> _What is being asked_: What lines of the material hold the string "computer"? Pull each of them out.

○ ○ ○ ○ ○

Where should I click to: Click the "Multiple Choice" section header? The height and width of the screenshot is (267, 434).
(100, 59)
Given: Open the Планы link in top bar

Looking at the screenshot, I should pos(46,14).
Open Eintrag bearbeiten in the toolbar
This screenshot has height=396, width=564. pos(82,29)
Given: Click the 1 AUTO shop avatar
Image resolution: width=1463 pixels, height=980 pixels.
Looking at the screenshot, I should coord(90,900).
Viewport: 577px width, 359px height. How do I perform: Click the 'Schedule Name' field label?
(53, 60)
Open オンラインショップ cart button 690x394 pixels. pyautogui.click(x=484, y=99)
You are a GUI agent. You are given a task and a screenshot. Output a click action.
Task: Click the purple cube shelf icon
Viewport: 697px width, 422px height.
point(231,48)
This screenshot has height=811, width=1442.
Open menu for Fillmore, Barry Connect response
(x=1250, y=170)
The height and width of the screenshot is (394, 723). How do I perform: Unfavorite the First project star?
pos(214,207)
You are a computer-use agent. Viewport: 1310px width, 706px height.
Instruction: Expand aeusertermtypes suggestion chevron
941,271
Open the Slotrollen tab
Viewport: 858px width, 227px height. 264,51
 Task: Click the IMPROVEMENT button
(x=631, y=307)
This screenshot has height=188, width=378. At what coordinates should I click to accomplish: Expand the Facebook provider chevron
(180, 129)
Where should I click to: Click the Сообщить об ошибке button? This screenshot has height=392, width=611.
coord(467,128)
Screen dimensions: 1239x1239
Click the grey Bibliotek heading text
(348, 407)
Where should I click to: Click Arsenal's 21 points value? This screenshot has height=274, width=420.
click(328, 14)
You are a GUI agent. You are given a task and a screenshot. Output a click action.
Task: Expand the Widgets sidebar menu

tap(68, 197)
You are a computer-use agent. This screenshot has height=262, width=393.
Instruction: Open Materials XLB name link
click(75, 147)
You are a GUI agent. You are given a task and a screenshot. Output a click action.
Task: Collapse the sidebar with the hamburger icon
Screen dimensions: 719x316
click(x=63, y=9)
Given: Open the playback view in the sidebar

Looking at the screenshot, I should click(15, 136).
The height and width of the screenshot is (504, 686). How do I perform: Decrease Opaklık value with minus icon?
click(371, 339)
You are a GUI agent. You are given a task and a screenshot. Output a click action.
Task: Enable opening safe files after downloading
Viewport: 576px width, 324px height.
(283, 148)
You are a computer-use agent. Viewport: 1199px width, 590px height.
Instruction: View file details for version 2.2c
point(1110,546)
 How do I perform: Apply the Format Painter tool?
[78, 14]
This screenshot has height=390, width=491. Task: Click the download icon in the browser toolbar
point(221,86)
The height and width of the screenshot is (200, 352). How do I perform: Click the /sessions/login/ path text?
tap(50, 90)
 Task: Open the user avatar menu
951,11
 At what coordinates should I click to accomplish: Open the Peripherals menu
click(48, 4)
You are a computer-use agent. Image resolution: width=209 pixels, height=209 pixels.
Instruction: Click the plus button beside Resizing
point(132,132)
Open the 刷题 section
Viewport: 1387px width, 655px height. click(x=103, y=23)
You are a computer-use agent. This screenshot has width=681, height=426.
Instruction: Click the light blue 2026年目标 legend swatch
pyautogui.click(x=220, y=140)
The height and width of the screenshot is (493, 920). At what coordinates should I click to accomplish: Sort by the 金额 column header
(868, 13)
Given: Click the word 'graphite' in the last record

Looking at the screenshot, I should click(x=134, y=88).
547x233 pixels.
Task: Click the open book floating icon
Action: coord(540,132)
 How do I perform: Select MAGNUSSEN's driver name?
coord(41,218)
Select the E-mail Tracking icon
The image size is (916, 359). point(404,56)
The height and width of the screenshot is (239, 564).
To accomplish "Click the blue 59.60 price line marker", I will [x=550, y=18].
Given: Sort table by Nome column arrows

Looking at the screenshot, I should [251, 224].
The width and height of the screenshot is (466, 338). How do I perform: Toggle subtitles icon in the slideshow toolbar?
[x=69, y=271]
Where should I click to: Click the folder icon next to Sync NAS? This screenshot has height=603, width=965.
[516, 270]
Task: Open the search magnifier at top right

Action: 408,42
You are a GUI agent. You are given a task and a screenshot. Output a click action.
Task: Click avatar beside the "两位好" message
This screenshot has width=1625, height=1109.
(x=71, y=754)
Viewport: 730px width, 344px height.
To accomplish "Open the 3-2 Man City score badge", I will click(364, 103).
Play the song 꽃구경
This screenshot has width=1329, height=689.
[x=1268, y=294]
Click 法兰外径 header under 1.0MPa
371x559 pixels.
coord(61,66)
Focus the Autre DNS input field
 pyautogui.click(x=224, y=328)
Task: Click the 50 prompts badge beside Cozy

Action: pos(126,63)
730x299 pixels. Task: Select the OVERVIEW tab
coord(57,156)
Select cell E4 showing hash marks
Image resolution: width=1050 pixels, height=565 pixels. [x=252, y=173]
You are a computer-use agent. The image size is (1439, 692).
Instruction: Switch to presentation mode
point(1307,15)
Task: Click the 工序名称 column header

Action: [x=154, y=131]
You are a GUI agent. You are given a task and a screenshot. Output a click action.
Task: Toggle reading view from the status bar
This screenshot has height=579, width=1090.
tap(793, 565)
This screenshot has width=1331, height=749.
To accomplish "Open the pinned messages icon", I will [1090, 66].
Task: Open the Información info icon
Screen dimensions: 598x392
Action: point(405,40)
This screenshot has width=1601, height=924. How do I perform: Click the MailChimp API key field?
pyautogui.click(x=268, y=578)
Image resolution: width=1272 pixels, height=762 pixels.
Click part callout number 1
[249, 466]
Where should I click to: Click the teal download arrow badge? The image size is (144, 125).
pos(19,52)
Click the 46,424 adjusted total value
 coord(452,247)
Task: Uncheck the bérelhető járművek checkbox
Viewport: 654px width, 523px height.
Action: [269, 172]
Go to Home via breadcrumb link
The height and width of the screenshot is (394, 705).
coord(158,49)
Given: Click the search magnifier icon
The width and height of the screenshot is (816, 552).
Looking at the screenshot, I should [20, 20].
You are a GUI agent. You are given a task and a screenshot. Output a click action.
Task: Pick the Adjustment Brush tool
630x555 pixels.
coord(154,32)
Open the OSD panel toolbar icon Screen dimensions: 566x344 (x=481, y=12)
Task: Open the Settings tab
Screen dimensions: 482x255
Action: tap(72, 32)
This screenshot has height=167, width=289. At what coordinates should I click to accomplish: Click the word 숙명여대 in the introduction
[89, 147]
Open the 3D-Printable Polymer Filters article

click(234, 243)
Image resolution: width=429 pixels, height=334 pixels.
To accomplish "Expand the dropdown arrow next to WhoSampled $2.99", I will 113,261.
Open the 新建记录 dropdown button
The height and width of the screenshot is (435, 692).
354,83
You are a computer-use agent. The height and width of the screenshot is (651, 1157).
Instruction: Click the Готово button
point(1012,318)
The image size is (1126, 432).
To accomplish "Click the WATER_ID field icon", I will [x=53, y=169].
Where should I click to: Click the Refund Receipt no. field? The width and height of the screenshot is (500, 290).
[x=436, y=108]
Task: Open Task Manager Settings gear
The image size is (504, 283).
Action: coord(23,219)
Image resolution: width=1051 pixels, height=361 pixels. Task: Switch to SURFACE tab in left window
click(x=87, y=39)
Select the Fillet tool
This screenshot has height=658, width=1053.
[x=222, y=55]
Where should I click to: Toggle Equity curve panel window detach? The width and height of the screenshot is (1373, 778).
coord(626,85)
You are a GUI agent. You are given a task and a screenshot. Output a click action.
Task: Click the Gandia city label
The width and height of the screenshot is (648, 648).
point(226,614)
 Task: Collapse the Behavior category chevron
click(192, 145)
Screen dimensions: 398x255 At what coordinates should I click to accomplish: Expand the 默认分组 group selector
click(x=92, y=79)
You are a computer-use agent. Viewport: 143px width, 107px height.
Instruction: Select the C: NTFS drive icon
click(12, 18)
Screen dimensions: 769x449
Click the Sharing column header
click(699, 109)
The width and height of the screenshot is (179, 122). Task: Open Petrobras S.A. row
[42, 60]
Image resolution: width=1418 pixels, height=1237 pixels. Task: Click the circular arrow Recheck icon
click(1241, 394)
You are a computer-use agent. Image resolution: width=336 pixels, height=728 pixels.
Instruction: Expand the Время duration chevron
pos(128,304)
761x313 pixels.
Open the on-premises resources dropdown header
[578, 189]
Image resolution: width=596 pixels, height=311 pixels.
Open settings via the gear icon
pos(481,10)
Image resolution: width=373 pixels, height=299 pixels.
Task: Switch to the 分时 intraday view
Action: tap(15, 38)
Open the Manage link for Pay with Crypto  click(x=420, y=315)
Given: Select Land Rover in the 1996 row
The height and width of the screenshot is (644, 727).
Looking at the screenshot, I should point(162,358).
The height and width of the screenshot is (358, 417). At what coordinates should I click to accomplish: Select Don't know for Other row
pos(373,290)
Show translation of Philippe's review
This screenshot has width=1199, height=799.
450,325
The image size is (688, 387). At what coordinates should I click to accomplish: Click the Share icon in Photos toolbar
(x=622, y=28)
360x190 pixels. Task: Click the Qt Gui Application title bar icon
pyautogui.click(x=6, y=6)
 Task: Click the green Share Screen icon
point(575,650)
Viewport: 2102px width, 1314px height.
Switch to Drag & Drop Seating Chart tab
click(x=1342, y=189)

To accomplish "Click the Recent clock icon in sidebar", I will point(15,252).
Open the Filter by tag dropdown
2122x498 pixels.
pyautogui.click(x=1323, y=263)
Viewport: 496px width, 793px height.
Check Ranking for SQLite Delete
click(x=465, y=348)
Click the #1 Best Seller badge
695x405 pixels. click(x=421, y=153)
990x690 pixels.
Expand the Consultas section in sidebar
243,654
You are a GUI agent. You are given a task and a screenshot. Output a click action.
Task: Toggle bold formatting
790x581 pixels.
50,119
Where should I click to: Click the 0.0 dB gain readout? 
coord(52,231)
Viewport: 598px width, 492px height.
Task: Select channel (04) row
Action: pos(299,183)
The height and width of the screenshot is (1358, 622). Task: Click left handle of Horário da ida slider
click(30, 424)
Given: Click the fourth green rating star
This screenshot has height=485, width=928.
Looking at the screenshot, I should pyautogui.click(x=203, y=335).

○ ○ ○ ○ ○

> _The completed task_:
You are a computer-use agent. Viewport: 1310px width, 706px height.
You are a computer-use agent. This screenshot has height=262, width=393.
You are a computer-use agent. Viewport: 1199px width, 590px height.
You are a computer-use agent. Image resolution: width=209 pixels, height=209 pixels.
You are a computer-use agent. This screenshot has width=681, height=426.
You are a computer-use agent. The image size is (1439, 692).
You are a computer-use agent. The height and width of the screenshot is (651, 1157).
You are a computer-use agent. Viewport: 143px width, 107px height.
You are a computer-use agent. Image resolution: width=336 pixels, height=728 pixels.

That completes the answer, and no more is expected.